Aristides de Sousa Mendes

27 Jan, 2018

Aristides de Sousa Mendes

by José Leitão

Neste Luso Fonias vamos evocar a memória de Aristides de Sousa Mendes. A 27 de Janeiro, assinala-se o Dia Internacional em Memória das Vítimas do Holocausto. Vamos recuar ao ano de 1940, para lembrar o gesto de Aristides de Sousa Mendes, então cônsul de Portugal em Bordéus, que concedeu vistos a milhares de judeus, contra a vontade do Governo português. Contamos com o testemunho de José Leitão, presidente da Fundação Aristides de Sousa Mendes, para nos dar a conhecer esta figura ilustre da nossa história e também o trabalho que a Fundação faz para preservar a sua memória e lembrar os seus valores nos dias de hoje.

Na opinião do P. Tony Neves – ‘Papa de coração amazónico’

“Os pés e o coração do Papa Francisco percorreram os caminhos do Chile e do Peru, de 15 a 21 de Janeiro. No horizonte estava o Sínodo especial sobre a Amazónia que o Papa convocou para 2019. Foi uma viagem arriscada, pelo ambiente anticlerical que se vive no Chile e pela defesa dos povos amazónicos que embate contra os interesses de muita gente grande naquelas paragens latino americanas.

No Chile, o Papa semeou alegria, mas também deu recados: ’Se o pastor anda disperso, as ovelhas também se dispersarão’, ‘a Igreja não precisa de super-heróis, espera pastores!’, ‘somos servos, mas não os donos do povo!’. O Papa defendeu os pobres, atacou a economia que mata, chamou a atenção para os dramas que vivem as populações indígenas.
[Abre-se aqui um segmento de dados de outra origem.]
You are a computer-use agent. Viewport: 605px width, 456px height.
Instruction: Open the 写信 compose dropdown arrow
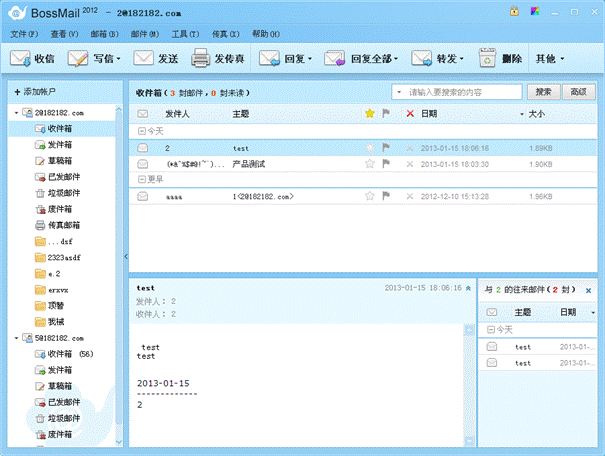coord(120,59)
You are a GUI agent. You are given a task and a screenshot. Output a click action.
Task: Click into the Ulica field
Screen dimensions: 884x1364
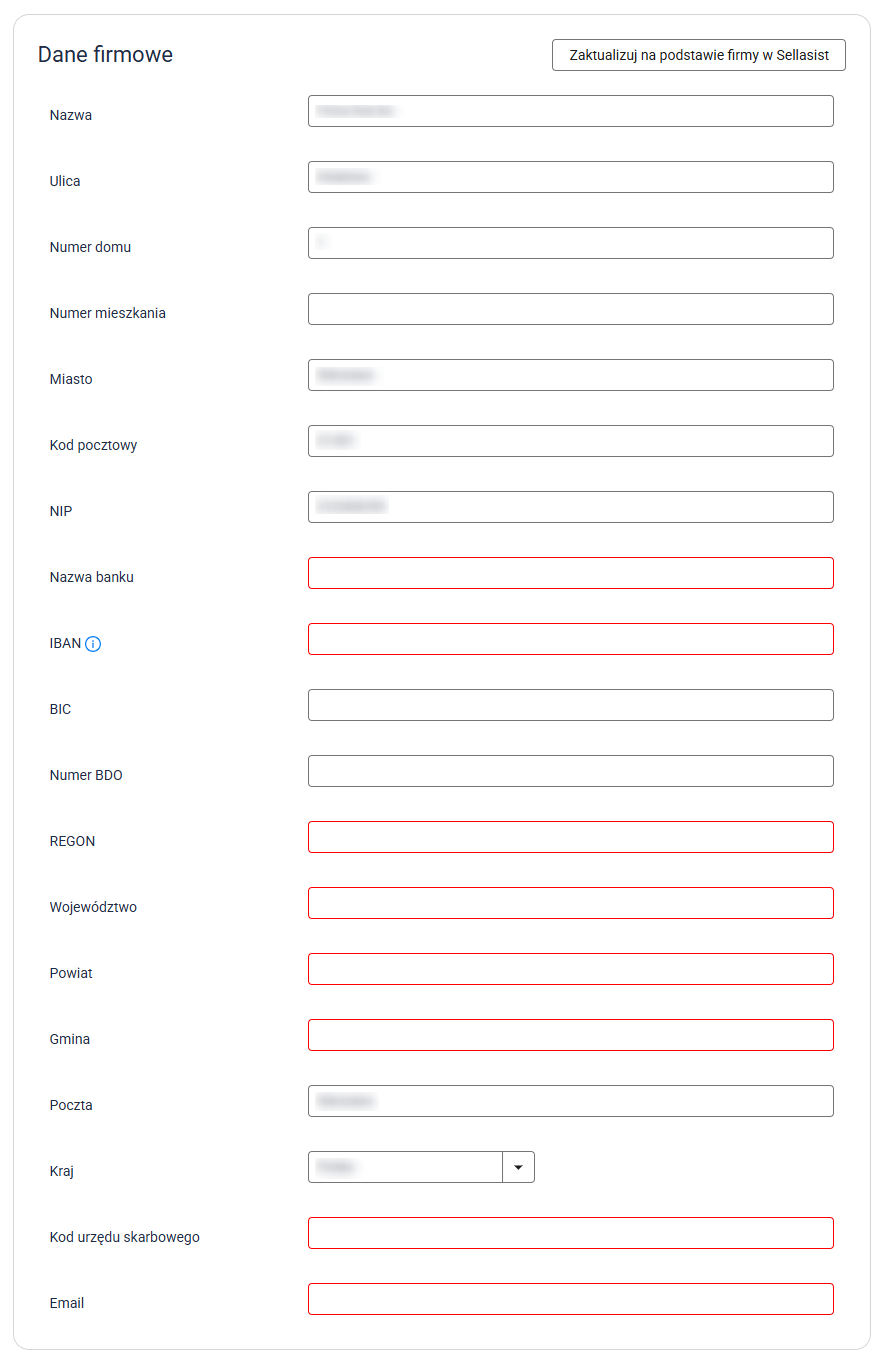click(x=570, y=177)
Visitou uma cadeia de mulheres, apelando à dignidade e ao respeito que todas as nossas mães merecem. Deixou um pedido aos Bispos: ‘Por favor, não deixem de sonhar!’ e aos jovens: ’a nova password da internet é: ‘que faria Cristo no meu lugar?’. Declarou: ‘Felizes aqueles que são capazes de sujar as mãos e trabalhar para que outros alcancem a Paz’.

O Peru acolheu-o em festa, com a diversidade das cores que vestem e pintam os corpos dos povos da grande Amazónia. O Papa encontrou-se com milhares de representantes das comunidades indígenas, pôs os dedos nas suas chagas históricas e elogiou a ‘reserva cultural’ destes povos: possuem uma riqueza biológica, cultural, espiritual. O Papa quer que o Sínodo especial de 2019 ajude a encontrar a Igreja com rosto amazónico. Pediu às autoridades que parem tudo o que ataca a Amazónia e os povos indígenas que a habitam.

Francisco atacou a praga da violência contra as mulheres, lamentando que a América Latina seja o lugar do mundo onde elas se sentem mais ameaçadas na sua dignidade e direitos. Celebrou junto ao mar, rezando pelas vítimas numerosas que a tempestade ‘El niño costeiro’ provocou em 2017. Visitou uma das povoações mais afectadas. Foi, por estrada de terra batida, visitar o Lar ‘Principezinho’ onde estão crianças e jovens em risco, alertando para o sofrimento e falta de futuro que tal situação provoca. Pediu mais empenho social e cristão.

Numa celebração mariana, o Papa lembrou que Maria será sempre uma ’Mãe mestiça’ porque no seu coração encontram lugar e aconchego todas as raças.

Todos os males têm uma raiz e o Papa denunciou-a: a corrupção, esse ‘vírus social’ que ataca, infecta e afecta sobretudo os pobres e a mãe natureza.

O Papa Francisco regressou a Roma cansado mas feliz, porque viu sinais de que o futuro do continente que o viu nascer e crescer está ameaçado, mas tem condições para mudar.”